The Austrian government announced Wednesday that borders with all neighboring states except Italy would be open as of tomorrow, Thursday, June 4, 2020. This means all COVID-19 preventative health and border measures will be halted for travelers coming into Austria from these countries. “The figures do not yet permit travel with Italy,” said Foreign Minister Alexander Schallenberg (ÖVP).
For travelers coming from Germany, Liechtenstein, Switzerland, Slovakia, Slovenia, Czechia and Hungary, pre-pandemic border policies will be put back into place. There will no longer be quarantine or testing requirements when entering or leaving Austria. However, each country will have its own regulations for incoming travelers.

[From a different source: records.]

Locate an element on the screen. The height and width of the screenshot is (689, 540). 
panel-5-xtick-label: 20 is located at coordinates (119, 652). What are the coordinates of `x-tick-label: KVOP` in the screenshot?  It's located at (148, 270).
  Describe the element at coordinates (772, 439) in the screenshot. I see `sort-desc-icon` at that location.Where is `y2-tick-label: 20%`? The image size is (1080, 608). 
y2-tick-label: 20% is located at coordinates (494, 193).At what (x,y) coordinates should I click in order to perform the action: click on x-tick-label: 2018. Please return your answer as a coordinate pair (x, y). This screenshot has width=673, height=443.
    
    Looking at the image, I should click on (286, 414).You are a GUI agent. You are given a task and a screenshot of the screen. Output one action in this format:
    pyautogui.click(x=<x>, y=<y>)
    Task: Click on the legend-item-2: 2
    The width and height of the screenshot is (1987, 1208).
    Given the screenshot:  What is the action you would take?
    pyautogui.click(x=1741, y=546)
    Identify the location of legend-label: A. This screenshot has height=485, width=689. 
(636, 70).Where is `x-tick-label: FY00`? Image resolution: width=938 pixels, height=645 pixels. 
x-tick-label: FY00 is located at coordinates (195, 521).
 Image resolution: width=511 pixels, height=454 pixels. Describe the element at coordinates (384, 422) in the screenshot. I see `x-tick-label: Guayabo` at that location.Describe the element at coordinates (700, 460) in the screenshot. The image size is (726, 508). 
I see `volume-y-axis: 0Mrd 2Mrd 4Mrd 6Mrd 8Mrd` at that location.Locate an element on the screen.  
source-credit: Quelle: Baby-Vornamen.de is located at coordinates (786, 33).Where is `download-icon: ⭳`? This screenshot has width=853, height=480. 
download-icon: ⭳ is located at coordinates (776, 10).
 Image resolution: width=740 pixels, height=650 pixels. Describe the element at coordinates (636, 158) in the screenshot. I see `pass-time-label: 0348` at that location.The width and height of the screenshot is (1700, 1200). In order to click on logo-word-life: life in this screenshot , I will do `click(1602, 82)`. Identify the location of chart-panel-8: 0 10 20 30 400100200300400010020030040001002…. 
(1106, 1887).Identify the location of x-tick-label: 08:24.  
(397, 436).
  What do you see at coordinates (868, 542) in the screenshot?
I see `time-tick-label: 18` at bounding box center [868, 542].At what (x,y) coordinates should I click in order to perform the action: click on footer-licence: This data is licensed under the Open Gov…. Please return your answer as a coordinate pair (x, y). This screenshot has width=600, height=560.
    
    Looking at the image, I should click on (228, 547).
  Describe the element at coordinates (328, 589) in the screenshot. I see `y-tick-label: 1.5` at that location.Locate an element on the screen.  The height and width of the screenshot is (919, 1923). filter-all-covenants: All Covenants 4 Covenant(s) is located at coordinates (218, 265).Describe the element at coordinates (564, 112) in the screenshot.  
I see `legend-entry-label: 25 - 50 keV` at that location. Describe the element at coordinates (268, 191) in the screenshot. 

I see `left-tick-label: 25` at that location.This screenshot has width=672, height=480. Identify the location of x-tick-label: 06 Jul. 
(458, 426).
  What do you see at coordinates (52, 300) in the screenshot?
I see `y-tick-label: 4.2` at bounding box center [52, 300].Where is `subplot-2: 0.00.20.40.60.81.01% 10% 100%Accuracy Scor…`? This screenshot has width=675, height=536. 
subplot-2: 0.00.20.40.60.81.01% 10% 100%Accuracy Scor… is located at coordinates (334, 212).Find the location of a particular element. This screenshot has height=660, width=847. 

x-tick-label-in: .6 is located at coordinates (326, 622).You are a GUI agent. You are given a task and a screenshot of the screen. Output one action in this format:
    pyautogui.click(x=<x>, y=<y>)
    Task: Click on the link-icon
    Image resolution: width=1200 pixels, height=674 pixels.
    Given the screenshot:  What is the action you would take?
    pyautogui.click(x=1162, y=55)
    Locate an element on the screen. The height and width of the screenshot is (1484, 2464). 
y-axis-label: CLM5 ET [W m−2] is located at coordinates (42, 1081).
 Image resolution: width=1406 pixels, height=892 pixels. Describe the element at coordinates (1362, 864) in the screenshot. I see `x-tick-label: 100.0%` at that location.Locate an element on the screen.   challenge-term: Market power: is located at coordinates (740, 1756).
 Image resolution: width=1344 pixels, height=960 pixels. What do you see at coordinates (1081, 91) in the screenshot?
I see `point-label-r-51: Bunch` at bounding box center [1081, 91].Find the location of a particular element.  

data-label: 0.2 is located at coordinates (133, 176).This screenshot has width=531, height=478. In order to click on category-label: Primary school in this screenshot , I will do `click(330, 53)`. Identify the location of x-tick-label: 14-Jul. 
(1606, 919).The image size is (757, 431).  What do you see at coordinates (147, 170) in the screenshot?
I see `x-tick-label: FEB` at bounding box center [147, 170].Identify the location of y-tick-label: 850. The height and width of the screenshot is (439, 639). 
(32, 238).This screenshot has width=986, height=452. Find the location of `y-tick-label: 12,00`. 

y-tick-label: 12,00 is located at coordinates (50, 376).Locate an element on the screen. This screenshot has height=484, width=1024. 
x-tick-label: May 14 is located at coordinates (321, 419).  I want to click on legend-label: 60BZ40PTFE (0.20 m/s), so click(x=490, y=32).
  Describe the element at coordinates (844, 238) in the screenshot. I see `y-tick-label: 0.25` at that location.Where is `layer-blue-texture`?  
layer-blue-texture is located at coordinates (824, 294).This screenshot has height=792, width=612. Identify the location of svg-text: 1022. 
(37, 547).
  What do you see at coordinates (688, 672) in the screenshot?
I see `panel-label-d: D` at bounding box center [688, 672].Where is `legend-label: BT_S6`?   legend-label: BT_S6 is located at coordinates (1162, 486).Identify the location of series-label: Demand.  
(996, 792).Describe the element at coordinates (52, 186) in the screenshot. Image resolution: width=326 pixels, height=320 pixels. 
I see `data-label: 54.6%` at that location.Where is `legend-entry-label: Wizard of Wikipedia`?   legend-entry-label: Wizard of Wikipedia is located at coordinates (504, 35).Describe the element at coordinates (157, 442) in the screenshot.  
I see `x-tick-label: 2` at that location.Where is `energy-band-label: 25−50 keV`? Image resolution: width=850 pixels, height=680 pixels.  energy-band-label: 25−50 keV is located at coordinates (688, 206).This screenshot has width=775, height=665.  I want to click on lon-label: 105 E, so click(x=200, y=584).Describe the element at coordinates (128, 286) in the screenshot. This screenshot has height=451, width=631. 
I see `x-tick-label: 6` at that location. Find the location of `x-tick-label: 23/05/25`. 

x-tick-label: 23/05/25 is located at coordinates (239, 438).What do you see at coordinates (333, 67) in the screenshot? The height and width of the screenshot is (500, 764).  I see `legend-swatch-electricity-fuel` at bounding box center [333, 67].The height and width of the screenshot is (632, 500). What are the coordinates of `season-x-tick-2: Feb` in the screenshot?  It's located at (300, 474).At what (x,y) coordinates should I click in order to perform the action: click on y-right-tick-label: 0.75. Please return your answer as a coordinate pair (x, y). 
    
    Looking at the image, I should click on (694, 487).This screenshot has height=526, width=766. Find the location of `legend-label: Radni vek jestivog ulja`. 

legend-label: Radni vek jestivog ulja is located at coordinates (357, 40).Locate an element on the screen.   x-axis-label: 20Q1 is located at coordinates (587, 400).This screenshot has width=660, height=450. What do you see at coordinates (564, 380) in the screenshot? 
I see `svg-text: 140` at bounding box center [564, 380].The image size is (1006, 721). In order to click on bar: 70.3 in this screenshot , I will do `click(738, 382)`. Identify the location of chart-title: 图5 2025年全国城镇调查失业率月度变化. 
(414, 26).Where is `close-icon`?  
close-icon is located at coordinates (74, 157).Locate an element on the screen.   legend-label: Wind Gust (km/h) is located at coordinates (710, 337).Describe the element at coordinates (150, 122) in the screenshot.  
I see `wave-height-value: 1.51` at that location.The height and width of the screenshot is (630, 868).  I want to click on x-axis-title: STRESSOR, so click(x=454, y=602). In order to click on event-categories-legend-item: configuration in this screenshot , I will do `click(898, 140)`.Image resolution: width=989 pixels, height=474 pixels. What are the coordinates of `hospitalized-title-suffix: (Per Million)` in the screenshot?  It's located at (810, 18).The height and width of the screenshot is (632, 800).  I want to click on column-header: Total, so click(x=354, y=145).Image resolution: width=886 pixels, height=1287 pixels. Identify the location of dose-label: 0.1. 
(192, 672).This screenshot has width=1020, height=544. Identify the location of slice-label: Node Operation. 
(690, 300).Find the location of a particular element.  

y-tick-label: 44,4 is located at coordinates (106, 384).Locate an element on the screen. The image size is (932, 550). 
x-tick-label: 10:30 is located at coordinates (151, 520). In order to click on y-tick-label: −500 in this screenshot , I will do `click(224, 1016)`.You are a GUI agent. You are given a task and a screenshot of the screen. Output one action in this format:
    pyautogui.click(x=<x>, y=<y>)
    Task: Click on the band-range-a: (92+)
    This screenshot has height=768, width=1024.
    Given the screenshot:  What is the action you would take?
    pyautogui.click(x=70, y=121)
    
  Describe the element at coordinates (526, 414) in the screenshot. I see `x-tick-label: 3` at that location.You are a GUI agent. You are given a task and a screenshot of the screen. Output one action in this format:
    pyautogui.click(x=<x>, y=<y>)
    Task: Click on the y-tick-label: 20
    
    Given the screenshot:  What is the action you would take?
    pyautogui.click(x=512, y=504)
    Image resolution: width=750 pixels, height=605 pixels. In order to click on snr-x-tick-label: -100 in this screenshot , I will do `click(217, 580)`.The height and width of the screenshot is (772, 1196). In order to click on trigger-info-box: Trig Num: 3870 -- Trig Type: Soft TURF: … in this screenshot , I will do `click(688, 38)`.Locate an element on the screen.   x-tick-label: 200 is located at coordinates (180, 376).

For travelers going to and coming from Italy, COVID-19 restrictions remain in place, but will be evaluated again next week. Minister Schallenberg said that the situation in Italy has improved significantly and that individual regions – for example South Tyrol – have manageable numbers of COVID-19 cases. The provincial government in Bolzano suggested to Rome that opening up individual Italian regions to Austria and other neighbors first could be possible, and this is being “taken very seriously,” according to Schallenberg. The aim is “to open up to Italy as soon as the number [coronavirus] cases allows it.”
Health & Holidays
“The coronavirus does not take holidays,” cautioned Austrian Health Minister Rudolf Anschober (Greens). Nevertheless, Austria and its neighbors have made “great progress,” he said, concluding that further steps towards opening up are anticipated soon.
Still, Italy’s coronavirus cases vary greatly from region to region and the “virological situation” is not without threats despite the progress made. The intention is now to examine and continuously evaluate regional differences. A rapid opening is the goal, but in a responsible manner.
“We appeal to [each and everyone’s sense of] personal responsibility,” said Minister Schallenberg. Anyone who wants to go abroad must prepare and take precautions. “Who will I come into contact with? And how do I get back?” should be questions people should consider. Common sense, said Schallenberg, is the best protection for travelers. The Foreign Minister also underlined that full freedom of travel is the goal as soon as possible.